Much like Abraham Flexner, Jon Leibowitz is a convenient proxy for those who want to indirectly restrict consumer choice in the healthcare market. For example, when Leibowitz brags to the AMA that he’s helped them by “targeting bogus cancer cures,” he’s referring to cases like William Isely, where Commission lawyers censor Internet content that gives consumers access to research and information deemed unscientific — i.e., non-FDA-approved — by the lawyers.
If Leibowitz really cared about consumers, he’d be targeting the AMA rather then try to be its friend. But Leibowitz know the AMA is too valuable as a political ally for his own agenda — or should I say, the Democratic Party’s agenda: “The recently enacted health care bill – and I congratulate the AMA leadership on your involvement in its passage – gives us much more on which we can agree – and more than that, on which we can work together going forward.” Why is the chairman of a nominally independent executive branch agency congratulating the AMA for support of a bill that has nothing to do with his agency’s jurisdiction?
Because Leibowitz also wants AMA support for his pet project — giving the FTC a veto over settlements in drug patent infringement lawsuits. Leibowitz claims he needs this power to lower drug prices. While many Mises readers share Leibowitz’s aversions to patents, keep this in mind: What Leibowitz wants is not a repeal of the patent laws, or even limits to patent excess; he wants to graft an entirely new antitrust regime on top of the existing patent litigation system. In the long run, this will simply increase costs, not lower consumer prices.
Indeed, the whole thrust of Leibowitz’s remarks is not that he wants to promote free markets and consumer choice; it’s that he wants the FTC to play a central role in all future healthcare decision-making throughout the country. This mirrors recent remarks by Leibowitz’s Justice Department counterpart, Christine Varney, who told a group of lawyers last month, “antitrust has — and will continue to have — an essential role to play in health care.”
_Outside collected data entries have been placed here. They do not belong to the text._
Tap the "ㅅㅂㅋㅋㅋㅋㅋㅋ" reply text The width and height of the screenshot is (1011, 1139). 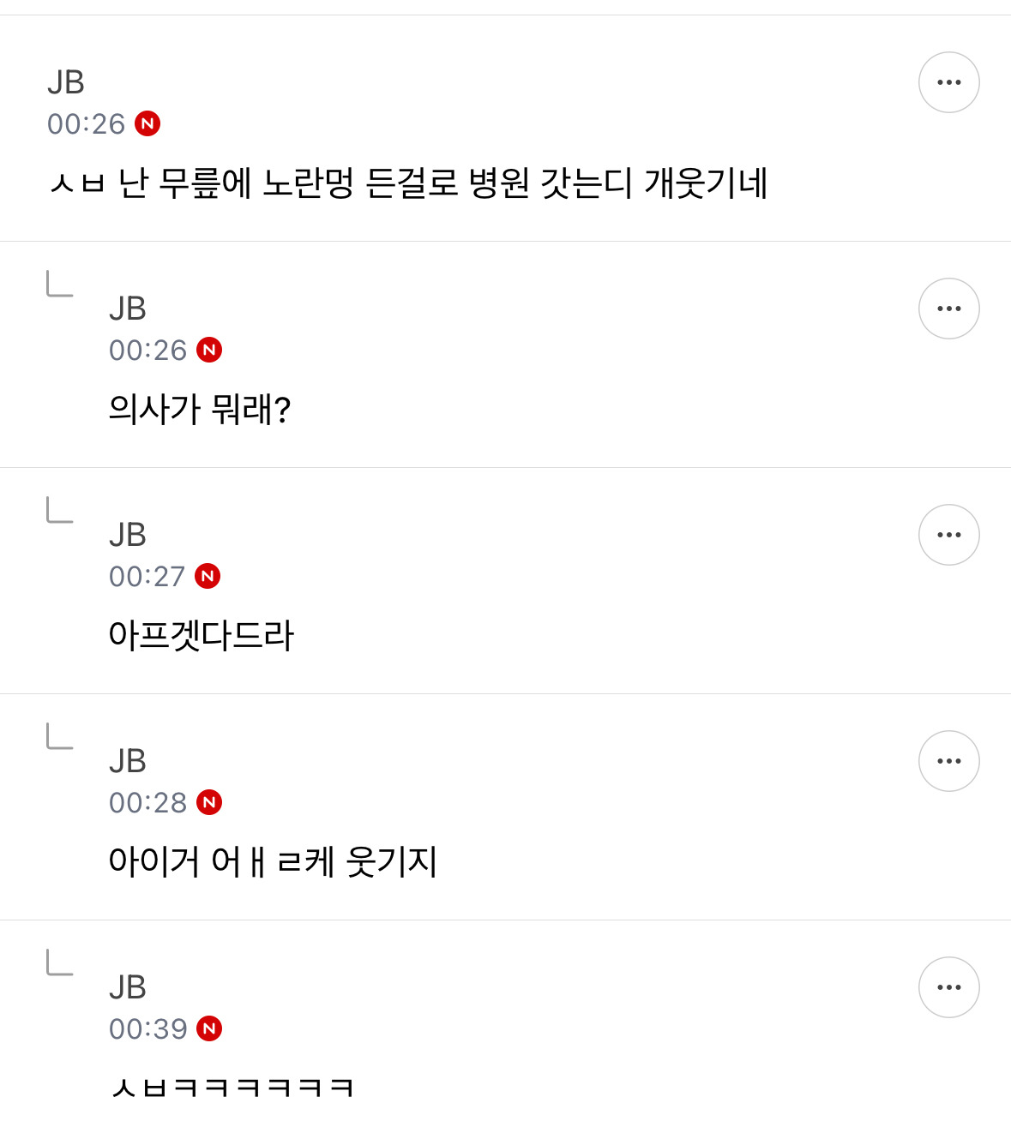[232, 1088]
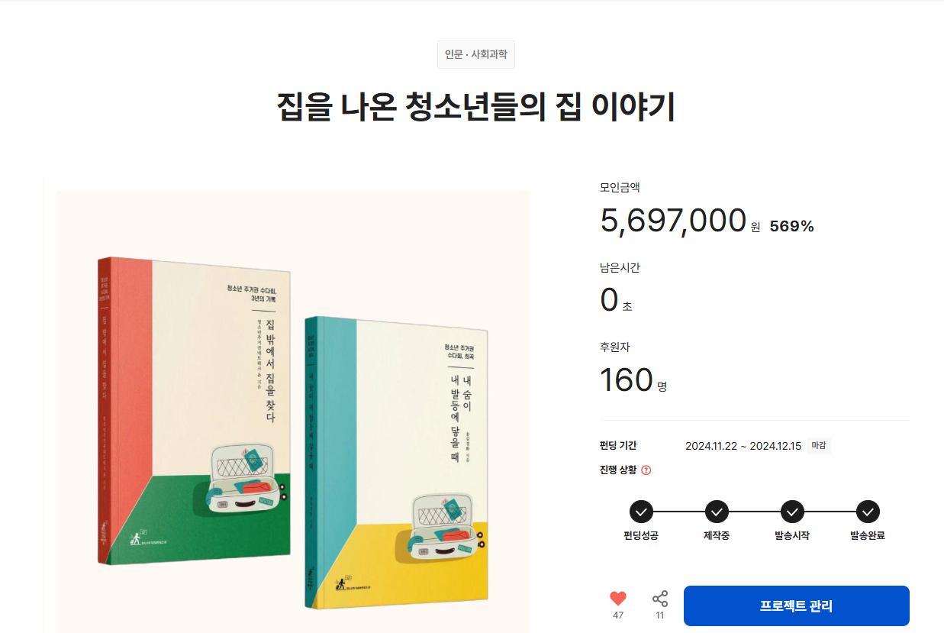Viewport: 944px width, 633px height.
Task: Click the 11 shares count
Action: (660, 615)
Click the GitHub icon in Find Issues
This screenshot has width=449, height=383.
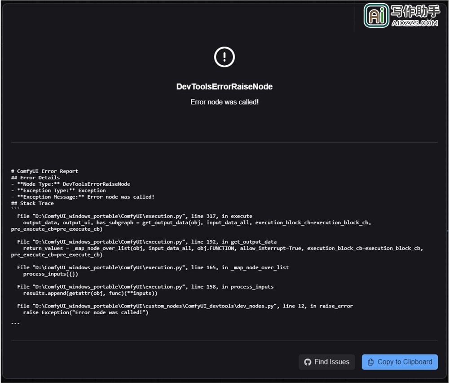(x=308, y=362)
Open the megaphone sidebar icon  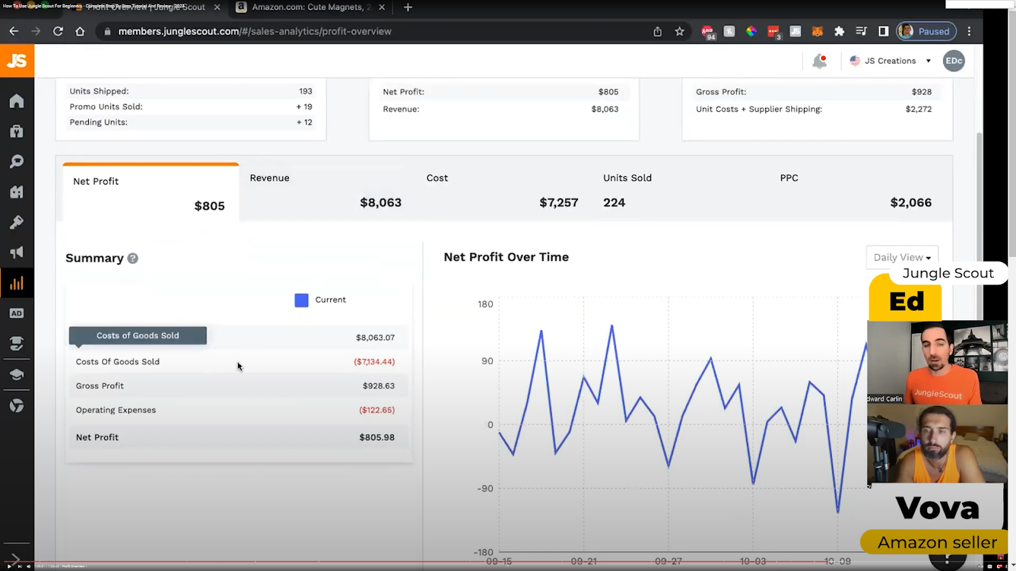pyautogui.click(x=17, y=253)
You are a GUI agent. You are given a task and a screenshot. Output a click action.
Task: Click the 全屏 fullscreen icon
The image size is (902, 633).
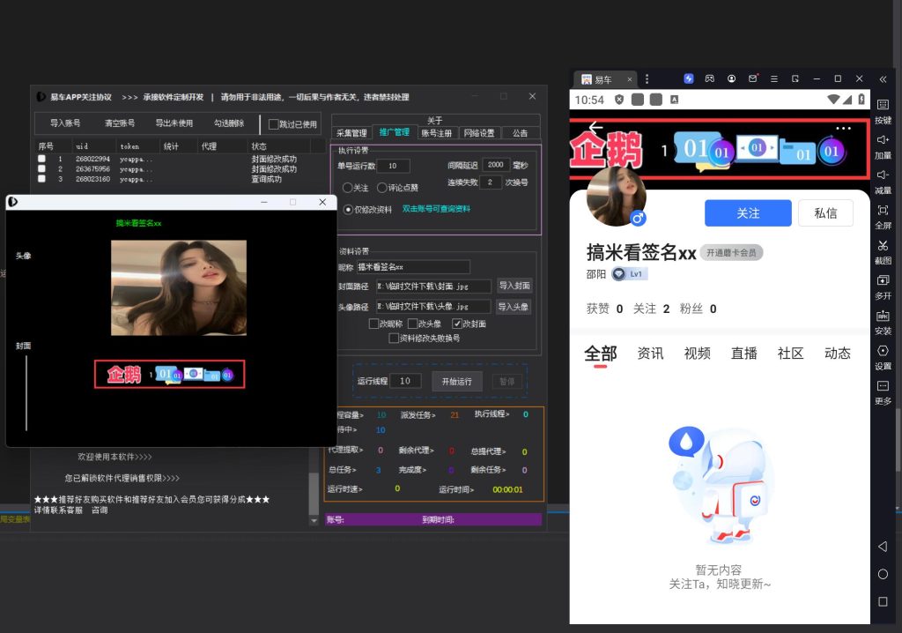coord(883,211)
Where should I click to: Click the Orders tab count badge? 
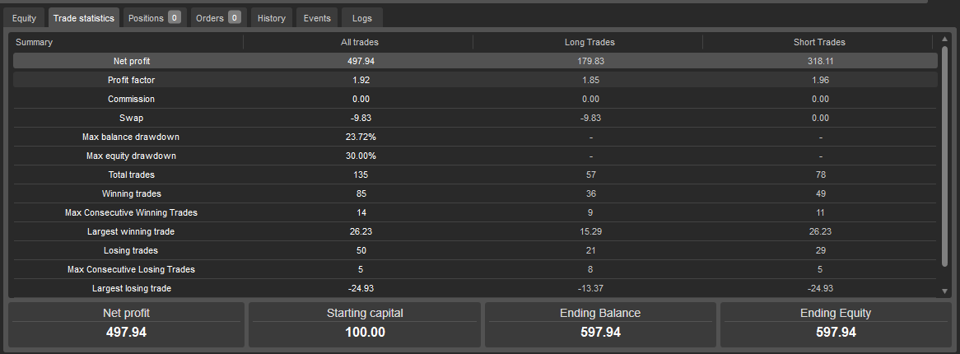[x=235, y=18]
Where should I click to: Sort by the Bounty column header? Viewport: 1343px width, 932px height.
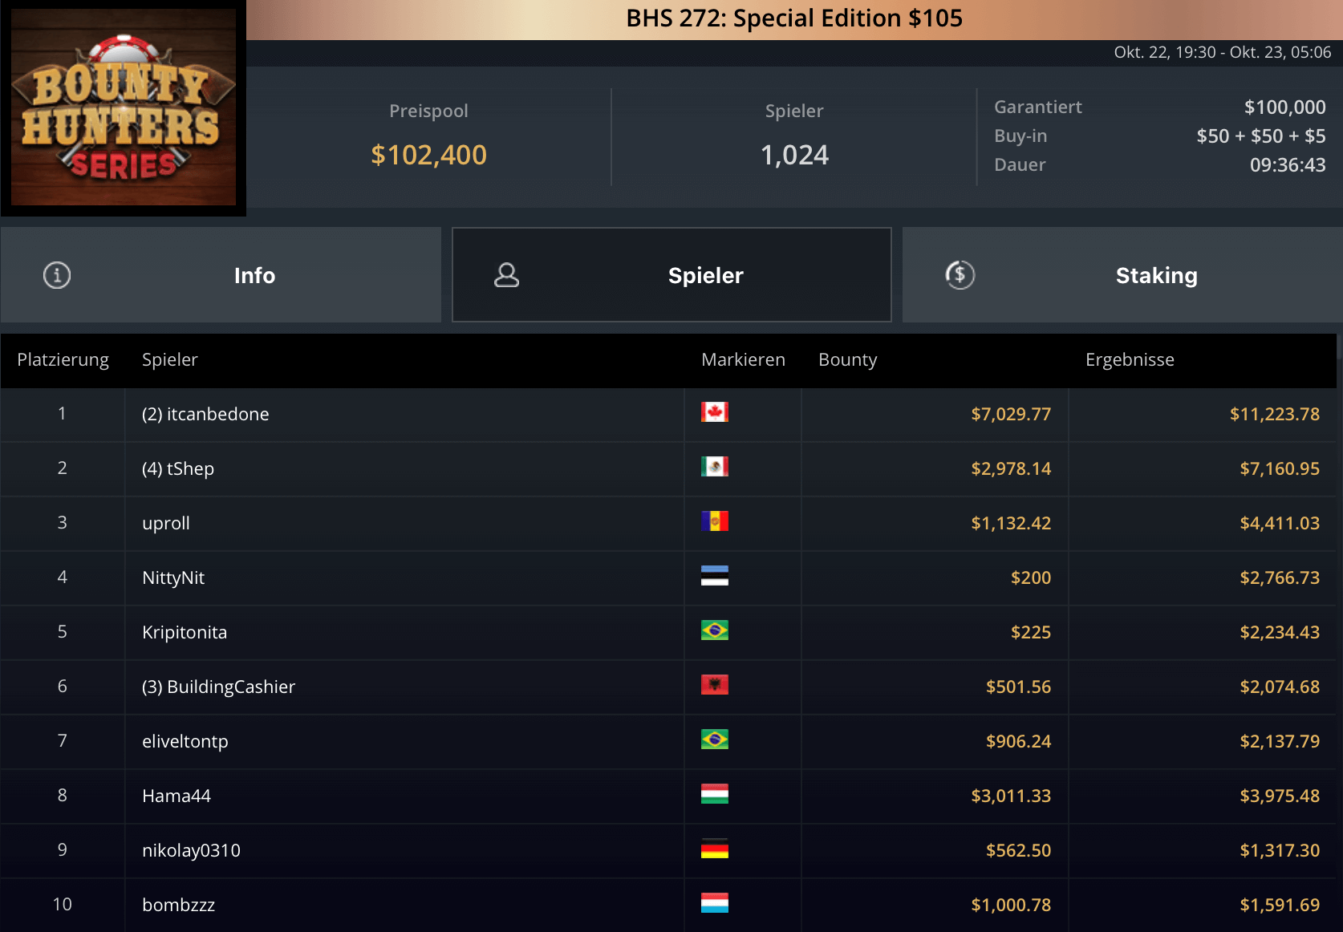coord(847,359)
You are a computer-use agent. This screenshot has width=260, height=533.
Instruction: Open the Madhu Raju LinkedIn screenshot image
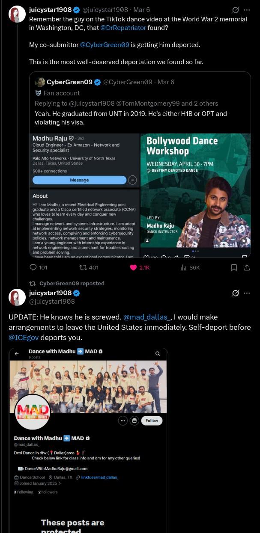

To that end, Leibowitz told the AMA he plans to convene — wait for it — “a public workshop” on how the FTC can use the new Obamacare law to expand its control over healthcare policy. No doubt the AMA will provide essential political cover. Heck, with Leibowitz’s FTC term expiring this fall, it wouldn’t surprise me to find him working as an AMA lobbyist come 2011.
UPDATE: Another gem from Leibowitz’s speech:
[The health care law] establishes pilot programs for Medicare called “accountable care organizations” or ACOs as possible devices to improve quality and lower the cost of health care. Each ACO will be responsible for both the cost and the quality of care for at least 5,000 patients. ACOs will share with Medicare any savings that they generate because of their efficiency in meeting HHS performance targets. While the details of the ACO program are not yet available, so long as the government purchases the services and unilaterally sets payment levels and terms, there won’t be an antitrust issue. (italics added)
So to recap, Leibowitz is no socialist, but he endorses the government setting prices for healthcare. Makes perfect sense.